Return, word for word, the part of the statistics lesson between "2. Lower quartile" and "highest value that is not an outlier)", inclusive.
***** Page extract
Data Presentation and Interpretation

This lesson covers methods of presenting and interpreting data as required by the Edexcel A-Level Mathematics specification (9MA0), Paper 3 Section A -- Statistics. You must be able to construct and interpret box plots, cumulative frequency diagrams, histograms (including those with unequal class widths), stem-and-leaf diagrams, and compare distributions.

---

Box Plots (Box-and-Whisker Diagrams)

A box plot displays the five-number summary of a data set:

1. Minimum value (or lowest value that is not an outlier)
2. Lower quartile (Q1) -- the value below which 25% of the data falls
3. Median (Q2) -- the middle value (50th percentile)
4. Upper quartile (Q3) -- the value below which 75% of the data falls
5. Maximum value (or highest value that is not an outlier)

Structure of a box plot

• A box is drawn from Q1 to Q3. The length of the box is the interquartile range (IQR) = Q3 - Q1.
**********
***** Data segment
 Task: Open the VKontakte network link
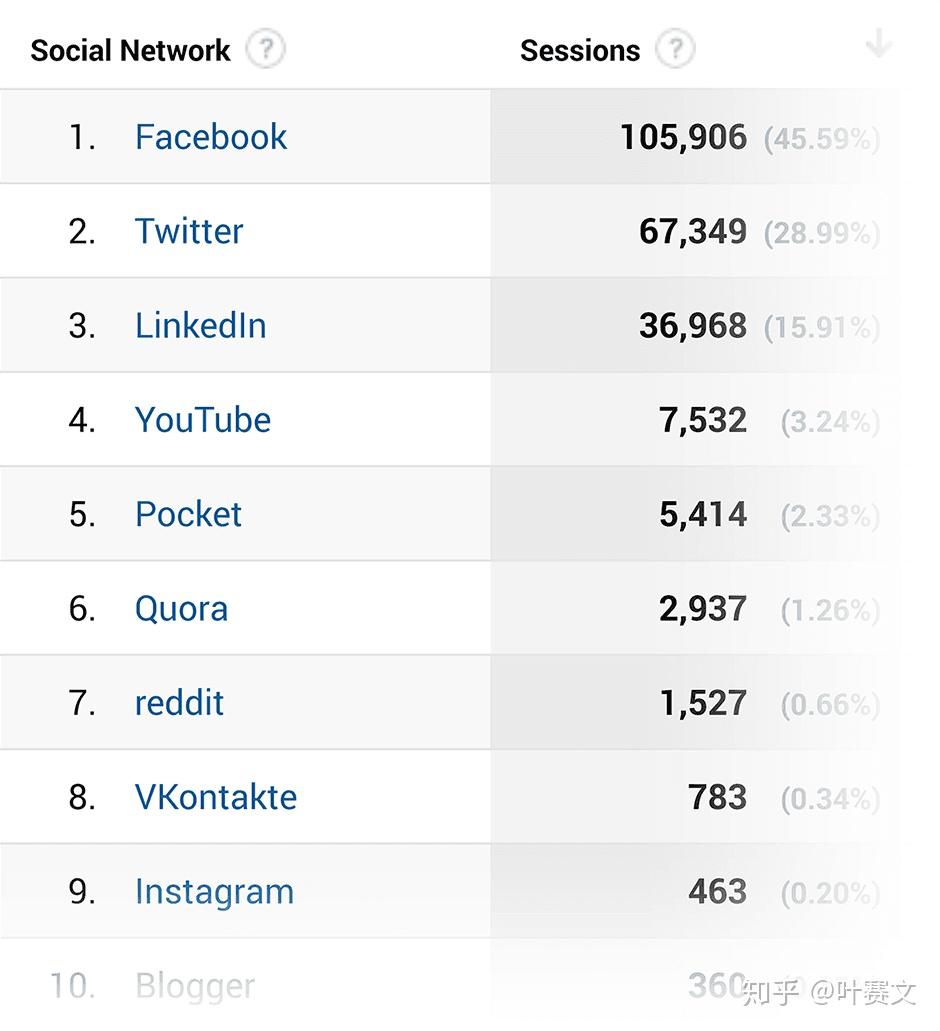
**********
Full answer:
2. Lower quartile (Q1) -- the value below which 25% of the data falls
3. Median (Q2) -- the middle value (50th percentile)
4. Upper quartile (Q3) -- the value below which 75% of the data falls
5. Maximum value (or highest value that is not an outlier)